Problem:
If a line in the records below holds the word "first", copy it.

Input data:
--------------------------------------------------

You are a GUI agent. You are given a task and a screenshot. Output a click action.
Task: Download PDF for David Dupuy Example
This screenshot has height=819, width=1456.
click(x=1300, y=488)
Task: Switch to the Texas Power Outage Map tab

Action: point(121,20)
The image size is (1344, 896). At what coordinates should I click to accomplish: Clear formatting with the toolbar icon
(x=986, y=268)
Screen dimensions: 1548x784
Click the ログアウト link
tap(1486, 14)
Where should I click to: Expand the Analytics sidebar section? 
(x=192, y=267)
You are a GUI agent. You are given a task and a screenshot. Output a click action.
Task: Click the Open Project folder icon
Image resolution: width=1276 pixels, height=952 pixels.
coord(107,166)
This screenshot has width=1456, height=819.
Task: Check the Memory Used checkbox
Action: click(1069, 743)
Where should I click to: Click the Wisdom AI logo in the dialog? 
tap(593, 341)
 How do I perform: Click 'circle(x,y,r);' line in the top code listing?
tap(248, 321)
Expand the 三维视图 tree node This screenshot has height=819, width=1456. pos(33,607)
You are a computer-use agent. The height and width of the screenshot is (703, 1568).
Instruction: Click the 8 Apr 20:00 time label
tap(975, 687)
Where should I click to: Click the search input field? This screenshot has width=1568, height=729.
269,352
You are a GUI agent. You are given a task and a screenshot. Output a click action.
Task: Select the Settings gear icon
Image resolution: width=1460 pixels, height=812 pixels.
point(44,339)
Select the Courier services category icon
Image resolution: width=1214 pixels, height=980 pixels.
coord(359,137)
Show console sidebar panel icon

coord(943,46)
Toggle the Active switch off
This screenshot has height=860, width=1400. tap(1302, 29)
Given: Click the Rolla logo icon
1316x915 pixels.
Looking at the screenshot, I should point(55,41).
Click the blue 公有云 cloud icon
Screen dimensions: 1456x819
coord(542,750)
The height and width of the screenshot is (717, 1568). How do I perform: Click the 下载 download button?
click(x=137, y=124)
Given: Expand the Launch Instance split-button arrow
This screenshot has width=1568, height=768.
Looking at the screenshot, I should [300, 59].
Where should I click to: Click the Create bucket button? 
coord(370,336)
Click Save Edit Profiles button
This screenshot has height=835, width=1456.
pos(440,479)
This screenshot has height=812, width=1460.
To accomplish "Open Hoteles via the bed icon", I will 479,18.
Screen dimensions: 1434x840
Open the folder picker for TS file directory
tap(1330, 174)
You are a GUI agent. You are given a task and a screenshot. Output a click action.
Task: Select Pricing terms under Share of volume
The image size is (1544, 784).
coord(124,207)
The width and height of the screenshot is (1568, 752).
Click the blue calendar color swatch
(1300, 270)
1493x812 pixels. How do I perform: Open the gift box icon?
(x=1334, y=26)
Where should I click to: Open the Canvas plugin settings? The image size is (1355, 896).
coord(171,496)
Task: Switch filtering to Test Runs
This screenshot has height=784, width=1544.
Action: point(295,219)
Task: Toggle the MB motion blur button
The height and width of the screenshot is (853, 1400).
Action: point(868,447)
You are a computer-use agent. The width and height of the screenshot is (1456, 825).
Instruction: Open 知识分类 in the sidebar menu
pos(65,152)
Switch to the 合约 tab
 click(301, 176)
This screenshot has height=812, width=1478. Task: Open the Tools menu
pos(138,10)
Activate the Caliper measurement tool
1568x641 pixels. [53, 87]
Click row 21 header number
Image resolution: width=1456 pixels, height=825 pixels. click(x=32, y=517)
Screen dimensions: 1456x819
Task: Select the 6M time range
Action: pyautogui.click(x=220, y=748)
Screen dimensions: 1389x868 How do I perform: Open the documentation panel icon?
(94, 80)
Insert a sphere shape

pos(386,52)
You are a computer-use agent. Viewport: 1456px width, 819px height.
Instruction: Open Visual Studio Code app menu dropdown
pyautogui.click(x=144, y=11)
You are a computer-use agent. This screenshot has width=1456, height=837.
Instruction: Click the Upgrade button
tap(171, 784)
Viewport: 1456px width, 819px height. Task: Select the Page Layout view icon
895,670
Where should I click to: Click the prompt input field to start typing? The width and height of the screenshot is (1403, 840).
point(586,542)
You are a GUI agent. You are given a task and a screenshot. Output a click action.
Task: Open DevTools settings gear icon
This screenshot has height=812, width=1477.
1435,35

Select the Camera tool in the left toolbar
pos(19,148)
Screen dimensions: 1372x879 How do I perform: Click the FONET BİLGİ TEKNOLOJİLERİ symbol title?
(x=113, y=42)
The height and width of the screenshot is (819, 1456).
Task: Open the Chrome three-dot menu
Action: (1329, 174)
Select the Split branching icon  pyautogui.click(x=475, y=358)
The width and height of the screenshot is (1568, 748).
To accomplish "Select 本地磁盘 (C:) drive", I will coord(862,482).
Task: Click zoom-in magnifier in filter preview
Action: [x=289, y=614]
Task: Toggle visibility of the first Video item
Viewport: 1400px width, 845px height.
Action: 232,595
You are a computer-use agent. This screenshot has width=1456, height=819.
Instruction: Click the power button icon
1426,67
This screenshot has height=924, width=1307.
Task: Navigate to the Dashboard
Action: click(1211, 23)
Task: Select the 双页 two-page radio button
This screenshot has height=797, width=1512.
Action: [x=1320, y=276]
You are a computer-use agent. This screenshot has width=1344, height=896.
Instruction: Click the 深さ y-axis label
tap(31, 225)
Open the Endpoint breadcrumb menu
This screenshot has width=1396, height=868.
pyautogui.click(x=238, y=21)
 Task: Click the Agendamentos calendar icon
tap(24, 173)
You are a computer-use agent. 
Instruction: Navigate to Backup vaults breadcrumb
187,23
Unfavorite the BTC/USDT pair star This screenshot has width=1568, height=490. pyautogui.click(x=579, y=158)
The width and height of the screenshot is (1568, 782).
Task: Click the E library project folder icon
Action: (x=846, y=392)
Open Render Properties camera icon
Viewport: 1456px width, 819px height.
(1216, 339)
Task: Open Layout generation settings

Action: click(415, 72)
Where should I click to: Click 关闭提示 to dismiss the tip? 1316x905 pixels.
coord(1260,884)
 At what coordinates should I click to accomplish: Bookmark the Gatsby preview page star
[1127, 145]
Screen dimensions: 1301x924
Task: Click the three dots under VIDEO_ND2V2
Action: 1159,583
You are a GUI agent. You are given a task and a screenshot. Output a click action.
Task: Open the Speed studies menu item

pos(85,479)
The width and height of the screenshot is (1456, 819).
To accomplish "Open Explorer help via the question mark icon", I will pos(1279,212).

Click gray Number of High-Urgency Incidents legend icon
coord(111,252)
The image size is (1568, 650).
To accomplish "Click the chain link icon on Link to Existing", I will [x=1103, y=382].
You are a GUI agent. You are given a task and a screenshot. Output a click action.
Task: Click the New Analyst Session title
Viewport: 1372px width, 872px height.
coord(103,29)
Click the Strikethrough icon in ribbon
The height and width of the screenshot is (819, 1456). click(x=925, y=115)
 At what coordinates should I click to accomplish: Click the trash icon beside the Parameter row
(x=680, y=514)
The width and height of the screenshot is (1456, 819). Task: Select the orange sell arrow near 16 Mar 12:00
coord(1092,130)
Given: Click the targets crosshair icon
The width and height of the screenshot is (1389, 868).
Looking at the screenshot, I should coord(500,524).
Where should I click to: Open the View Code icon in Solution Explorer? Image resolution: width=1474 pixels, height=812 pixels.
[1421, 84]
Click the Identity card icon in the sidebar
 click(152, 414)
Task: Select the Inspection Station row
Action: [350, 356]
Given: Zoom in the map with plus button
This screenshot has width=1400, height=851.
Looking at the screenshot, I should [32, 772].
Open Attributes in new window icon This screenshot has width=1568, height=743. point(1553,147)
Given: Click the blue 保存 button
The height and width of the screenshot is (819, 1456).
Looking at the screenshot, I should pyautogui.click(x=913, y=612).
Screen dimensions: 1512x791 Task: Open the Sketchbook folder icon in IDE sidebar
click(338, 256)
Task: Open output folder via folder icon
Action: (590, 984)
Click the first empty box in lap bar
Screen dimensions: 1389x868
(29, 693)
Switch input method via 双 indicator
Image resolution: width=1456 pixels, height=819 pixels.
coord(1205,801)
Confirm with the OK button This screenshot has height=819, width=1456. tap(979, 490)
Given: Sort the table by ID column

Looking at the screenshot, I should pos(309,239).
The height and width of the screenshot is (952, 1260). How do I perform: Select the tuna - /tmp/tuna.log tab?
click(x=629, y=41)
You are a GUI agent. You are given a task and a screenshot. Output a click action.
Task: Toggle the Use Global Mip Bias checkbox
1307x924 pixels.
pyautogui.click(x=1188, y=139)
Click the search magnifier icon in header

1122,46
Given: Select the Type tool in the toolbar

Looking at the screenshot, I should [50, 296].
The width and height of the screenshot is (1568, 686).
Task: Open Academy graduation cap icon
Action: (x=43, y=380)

--------------------------------------------------

The answer:
Task: Toggle visibility of the first Video item
Click the first empty box in lap bar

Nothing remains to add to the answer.